Port KC has agreed to lay down its arms in an effort to cooperate with the economic development ceasefire between Kansas and Missouri.
On Monday, the development committee of the Port Authority of Kansas City’s board unanimously approved a measure intended to mirror its incentives with those available in Kansas.
It’s an important move because Port KC potentially could have stood in the way of a recent agreement between Kansas Gov. Laura Kelly and Missouri Gov. Mike Parson. For years, Kansas City-area economic developers on both sides of the state line have offered tax breaks to companies hopping State Line Road — a heavily criticized process because the moves rarely created new jobs for the region.
Kelly’s Aug. 2 executive order ending subsidies for companies in Missouri border counties specifically called out the port authority. In it, she warned she may rescind her order if Missouri-side governments, including the port authority, offered incentives that exceeded what’s available in Kansas.
The border war truce, which goes into effect Aug. 28, will end state incentives for companies that hop the state line without creating new jobs.
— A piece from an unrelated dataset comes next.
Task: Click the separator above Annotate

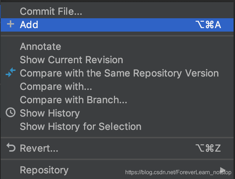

But it doesn’t necessarily address what Kansas officials perceive as a persisting imbalance: In Kansas, economic developers can offer local property tax abatement for a period of up to 10 years. In Missouri, that limit is 25 years.
Newly inaugurated Kansas City Mayor Quinton Lucas recently announced he would introduce a city council ordinance that would limit local property tax abatements to 10 years to correspond with the cap in Kansas. John Stamm, the mayor’s chief of staff, said the administration was drafting that ordinance this week.
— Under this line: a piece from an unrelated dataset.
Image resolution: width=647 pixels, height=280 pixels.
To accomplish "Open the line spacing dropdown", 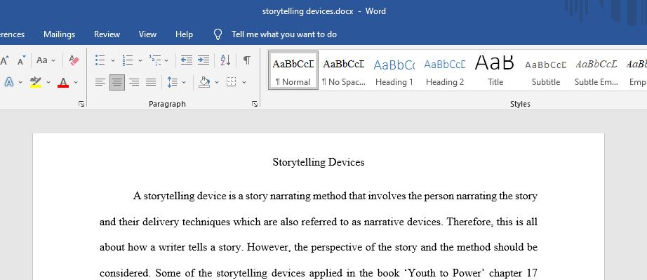I will coord(184,83).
Port KC is the city’s only incentive-awarding agency outside the umbrella of economic development organizations controlled by the Economic Development Corporation of Kansas City. That creates the potential for developers to approach the port in an effort to get around the border war truce.
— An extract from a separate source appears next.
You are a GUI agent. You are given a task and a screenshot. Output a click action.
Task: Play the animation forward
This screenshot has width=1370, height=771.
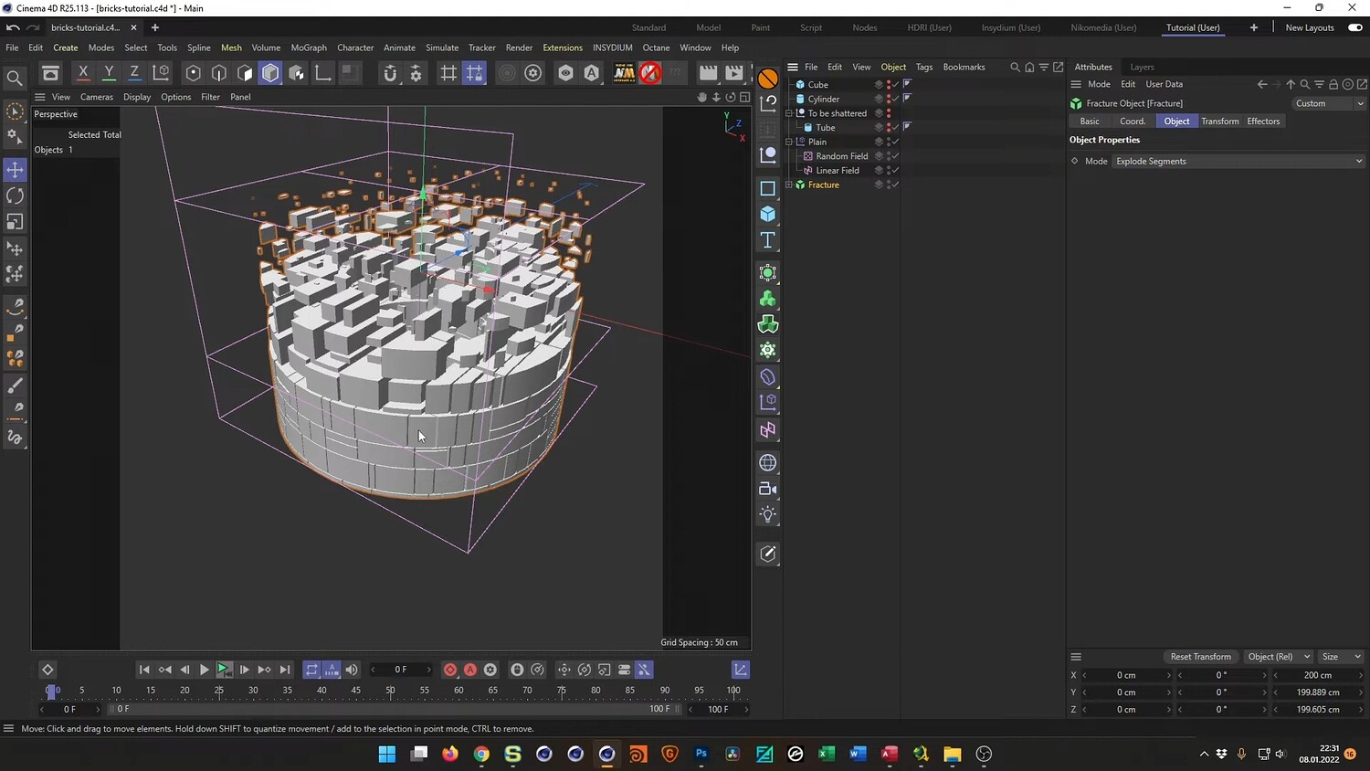pyautogui.click(x=204, y=670)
But board members on Monday said they had no intention of going against the spirit of the bi-state agreement.
“This is probably appropriate as we are a state agency,” board member Linda Clark said. “So we need to get in line with the governor.”
Under Missouri law, Port KC is a political subdivision of the state, though board members are appointed by the Kansas City mayor.
Jon Stephens, president and CEO of Port KC, said the agency could “proactively recruit” businesses from the Kansas side of the border.
“But I know that is not the intent of this organization, nor should it be the intent of this organization,” he said at the meeting. “This organization is committed to growing the economy of Kansas City, Missouri, growing jobs and opportunity in Kansas City, Missouri, but not at the expense of the greater Kansas City metro area.”
The resolution passed by the port authority committee on Monday is expected to be approved by the full board later this month. It states that the organization “unequivocally supports” ending the border war for the greater good of the region. But the resolution included a caveat: In it, Port KC “recognizes that it cannot prohibit its tenants from marketing or leasing space to employers based in other states, counties and cities.”
Stephens said he will attend a summit held by Parson and Kelly on Tuesday morning. The governors plan to celebrate the economic development truce, even as both Kansas and Missouri continue efforts to recruit businesses across the state line before the Aug. 28 deadline.
The Hall Family Foundation estimates the border war has cost Missouri and Kansas taxpayers a combined $335 million to shuffle some 12,000 jobs across the state line between 2011 and 2018.